• [Exercise brief] Reproduce the records below in full, substituting "specific element" for every occurrence of "particular element" and changing nothing else.

• [Information given]
________________
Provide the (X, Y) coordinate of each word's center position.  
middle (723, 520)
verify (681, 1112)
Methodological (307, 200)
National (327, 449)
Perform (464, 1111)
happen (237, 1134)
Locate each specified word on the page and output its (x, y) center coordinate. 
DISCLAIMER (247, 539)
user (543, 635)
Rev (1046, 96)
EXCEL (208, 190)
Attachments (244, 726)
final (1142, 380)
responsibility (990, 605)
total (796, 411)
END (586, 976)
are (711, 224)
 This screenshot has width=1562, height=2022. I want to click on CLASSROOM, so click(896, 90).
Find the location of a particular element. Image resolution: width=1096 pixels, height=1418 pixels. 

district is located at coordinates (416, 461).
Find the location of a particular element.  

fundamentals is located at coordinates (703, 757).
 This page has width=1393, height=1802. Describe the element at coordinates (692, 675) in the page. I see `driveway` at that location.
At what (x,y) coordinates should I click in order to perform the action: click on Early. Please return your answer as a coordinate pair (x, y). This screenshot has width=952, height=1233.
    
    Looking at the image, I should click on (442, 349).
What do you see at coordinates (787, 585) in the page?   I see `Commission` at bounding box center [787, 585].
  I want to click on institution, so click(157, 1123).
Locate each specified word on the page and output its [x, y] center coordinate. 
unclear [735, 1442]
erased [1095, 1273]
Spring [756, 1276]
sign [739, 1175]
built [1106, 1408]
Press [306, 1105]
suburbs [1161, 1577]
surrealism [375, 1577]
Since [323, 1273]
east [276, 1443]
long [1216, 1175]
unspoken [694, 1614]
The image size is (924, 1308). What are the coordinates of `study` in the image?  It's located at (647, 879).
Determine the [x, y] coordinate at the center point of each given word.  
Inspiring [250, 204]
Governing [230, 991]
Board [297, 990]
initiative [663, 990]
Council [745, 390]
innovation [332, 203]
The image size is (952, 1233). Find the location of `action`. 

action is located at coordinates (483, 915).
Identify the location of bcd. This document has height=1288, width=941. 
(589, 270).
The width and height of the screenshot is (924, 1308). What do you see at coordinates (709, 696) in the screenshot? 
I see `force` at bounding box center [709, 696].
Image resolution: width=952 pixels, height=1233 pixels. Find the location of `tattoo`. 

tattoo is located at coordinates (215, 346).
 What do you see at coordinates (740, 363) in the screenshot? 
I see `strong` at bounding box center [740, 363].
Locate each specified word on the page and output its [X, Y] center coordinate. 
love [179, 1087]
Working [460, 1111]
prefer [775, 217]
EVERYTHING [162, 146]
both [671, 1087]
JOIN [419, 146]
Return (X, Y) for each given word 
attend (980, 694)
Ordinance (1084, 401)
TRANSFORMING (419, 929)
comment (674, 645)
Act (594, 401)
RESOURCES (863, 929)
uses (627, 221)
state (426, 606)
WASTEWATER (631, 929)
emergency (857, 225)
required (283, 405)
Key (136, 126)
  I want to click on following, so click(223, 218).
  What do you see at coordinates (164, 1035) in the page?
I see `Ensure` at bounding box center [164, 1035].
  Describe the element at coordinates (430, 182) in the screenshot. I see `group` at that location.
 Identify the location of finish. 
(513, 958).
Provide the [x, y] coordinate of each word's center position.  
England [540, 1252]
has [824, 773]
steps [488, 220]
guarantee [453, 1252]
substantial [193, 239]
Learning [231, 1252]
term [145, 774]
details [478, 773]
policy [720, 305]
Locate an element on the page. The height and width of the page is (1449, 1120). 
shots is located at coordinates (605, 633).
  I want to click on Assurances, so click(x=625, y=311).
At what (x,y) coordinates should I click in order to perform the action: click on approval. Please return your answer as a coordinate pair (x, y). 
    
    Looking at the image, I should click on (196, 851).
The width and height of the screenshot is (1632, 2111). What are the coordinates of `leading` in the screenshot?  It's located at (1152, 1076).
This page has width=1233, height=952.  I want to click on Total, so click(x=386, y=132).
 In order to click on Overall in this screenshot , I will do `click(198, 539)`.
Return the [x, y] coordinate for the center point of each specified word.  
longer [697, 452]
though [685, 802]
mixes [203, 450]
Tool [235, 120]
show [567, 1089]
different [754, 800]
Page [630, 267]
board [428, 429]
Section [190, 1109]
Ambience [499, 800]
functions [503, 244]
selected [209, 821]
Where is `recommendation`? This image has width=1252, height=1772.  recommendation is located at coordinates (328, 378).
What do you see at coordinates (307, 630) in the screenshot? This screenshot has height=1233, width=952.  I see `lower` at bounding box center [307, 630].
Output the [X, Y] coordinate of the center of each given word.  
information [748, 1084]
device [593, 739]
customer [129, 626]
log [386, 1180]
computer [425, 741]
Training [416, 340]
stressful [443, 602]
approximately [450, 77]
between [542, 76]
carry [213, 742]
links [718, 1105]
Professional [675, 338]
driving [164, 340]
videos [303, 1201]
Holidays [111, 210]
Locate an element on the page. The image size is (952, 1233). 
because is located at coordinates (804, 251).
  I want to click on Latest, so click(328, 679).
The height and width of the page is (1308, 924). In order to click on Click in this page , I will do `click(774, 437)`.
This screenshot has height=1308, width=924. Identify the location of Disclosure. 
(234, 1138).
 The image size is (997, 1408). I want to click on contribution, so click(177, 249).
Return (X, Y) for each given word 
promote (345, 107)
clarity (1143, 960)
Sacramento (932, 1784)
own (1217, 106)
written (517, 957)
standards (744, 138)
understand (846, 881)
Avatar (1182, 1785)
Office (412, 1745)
________________
• [Response to this exercise]
Provide the (X, Y) coordinate of each word's center position.  
middle (723, 520)
verify (681, 1112)
Methodological (307, 200)
National (327, 449)
Perform (464, 1111)
happen (237, 1134)
Locate each specified word on the page and output its (x, y) center coordinate. 
DISCLAIMER (247, 539)
user (543, 635)
Rev (1046, 96)
EXCEL (208, 190)
Attachments (244, 726)
final (1142, 380)
responsibility (990, 605)
total (796, 411)
END (586, 976)
are (711, 224)
 This screenshot has width=1562, height=2022. I want to click on CLASSROOM, so click(896, 90).
Find the location of a specific element. Image resolution: width=1096 pixels, height=1418 pixels. 

district is located at coordinates (416, 461).
Find the location of a specific element.  

fundamentals is located at coordinates (703, 757).
 This page has width=1393, height=1802. Describe the element at coordinates (692, 675) in the page. I see `driveway` at that location.
At what (x,y) coordinates should I click in order to perform the action: click on Early. Please return your answer as a coordinate pair (x, y). This screenshot has width=952, height=1233.
    
    Looking at the image, I should click on (442, 349).
What do you see at coordinates (787, 585) in the page?   I see `Commission` at bounding box center [787, 585].
  I want to click on institution, so click(157, 1123).
Locate each specified word on the page and output its [x, y] center coordinate. 
unclear [735, 1442]
erased [1095, 1273]
Spring [756, 1276]
sign [739, 1175]
built [1106, 1408]
Press [306, 1105]
suburbs [1161, 1577]
surrealism [375, 1577]
Since [323, 1273]
east [276, 1443]
long [1216, 1175]
unspoken [694, 1614]
The image size is (924, 1308). What are the coordinates of `study` in the image?  It's located at (647, 879).
Determine the [x, y] coordinate at the center point of each given word.  
Inspiring [250, 204]
Governing [230, 991]
Board [297, 990]
initiative [663, 990]
Council [745, 390]
innovation [332, 203]
The image size is (952, 1233). Find the location of `action`. 

action is located at coordinates (483, 915).
Identify the location of bcd. This document has height=1288, width=941. 
(589, 270).
The width and height of the screenshot is (924, 1308). What do you see at coordinates (709, 696) in the screenshot? 
I see `force` at bounding box center [709, 696].
Image resolution: width=952 pixels, height=1233 pixels. Find the location of `tattoo`. 

tattoo is located at coordinates (215, 346).
 What do you see at coordinates (740, 363) in the screenshot? 
I see `strong` at bounding box center [740, 363].
Locate each specified word on the page and output its [X, Y] center coordinate. 
love [179, 1087]
Working [460, 1111]
prefer [775, 217]
EVERYTHING [162, 146]
both [671, 1087]
JOIN [419, 146]
Return (X, Y) for each given word 
attend (980, 694)
Ordinance (1084, 401)
TRANSFORMING (419, 929)
comment (674, 645)
Act (594, 401)
RESOURCES (863, 929)
uses (627, 221)
state (426, 606)
WASTEWATER (631, 929)
emergency (857, 225)
required (283, 405)
Key (136, 126)
  I want to click on following, so click(223, 218).
  What do you see at coordinates (164, 1035) in the page?
I see `Ensure` at bounding box center [164, 1035].
  Describe the element at coordinates (430, 182) in the screenshot. I see `group` at that location.
 Identify the location of finish. 
(513, 958).
Provide the [x, y] coordinate of each word's center position.  
England [540, 1252]
has [824, 773]
steps [488, 220]
guarantee [453, 1252]
substantial [193, 239]
Learning [231, 1252]
term [145, 774]
details [478, 773]
policy [720, 305]
Locate an element on the page. The height and width of the page is (1449, 1120). 
shots is located at coordinates (605, 633).
  I want to click on Assurances, so click(x=625, y=311).
At what (x,y) coordinates should I click in order to perform the action: click on approval. Please return your answer as a coordinate pair (x, y). 
    
    Looking at the image, I should click on (196, 851).
The width and height of the screenshot is (1632, 2111). What are the coordinates of `leading` in the screenshot?  It's located at (1152, 1076).
This page has width=1233, height=952.  I want to click on Total, so click(x=386, y=132).
 In order to click on Overall in this screenshot , I will do `click(198, 539)`.
Return the [x, y] coordinate for the center point of each specified word.  
longer [697, 452]
though [685, 802]
mixes [203, 450]
Tool [235, 120]
show [567, 1089]
different [754, 800]
Page [630, 267]
board [428, 429]
Section [190, 1109]
Ambience [499, 800]
functions [503, 244]
selected [209, 821]
Where is `recommendation`? This image has width=1252, height=1772.  recommendation is located at coordinates (328, 378).
What do you see at coordinates (307, 630) in the screenshot? This screenshot has height=1233, width=952.  I see `lower` at bounding box center [307, 630].
Output the [X, Y] coordinate of the center of each given word.  
information [748, 1084]
device [593, 739]
customer [129, 626]
log [386, 1180]
computer [425, 741]
Training [416, 340]
stressful [443, 602]
approximately [450, 77]
between [542, 76]
carry [213, 742]
links [718, 1105]
Professional [675, 338]
driving [164, 340]
videos [303, 1201]
Holidays [111, 210]
Locate an element on the page. The image size is (952, 1233). 
because is located at coordinates (804, 251).
  I want to click on Latest, so click(328, 679).
The height and width of the page is (1308, 924). In order to click on Click in this page , I will do `click(774, 437)`.
This screenshot has height=1308, width=924. Identify the location of Disclosure. 
(234, 1138).
 The image size is (997, 1408). I want to click on contribution, so click(177, 249).
Return (X, Y) for each given word 
promote (345, 107)
clarity (1143, 960)
Sacramento (932, 1784)
own (1217, 106)
written (517, 957)
standards (744, 138)
understand (846, 881)
Avatar (1182, 1785)
Office (412, 1745)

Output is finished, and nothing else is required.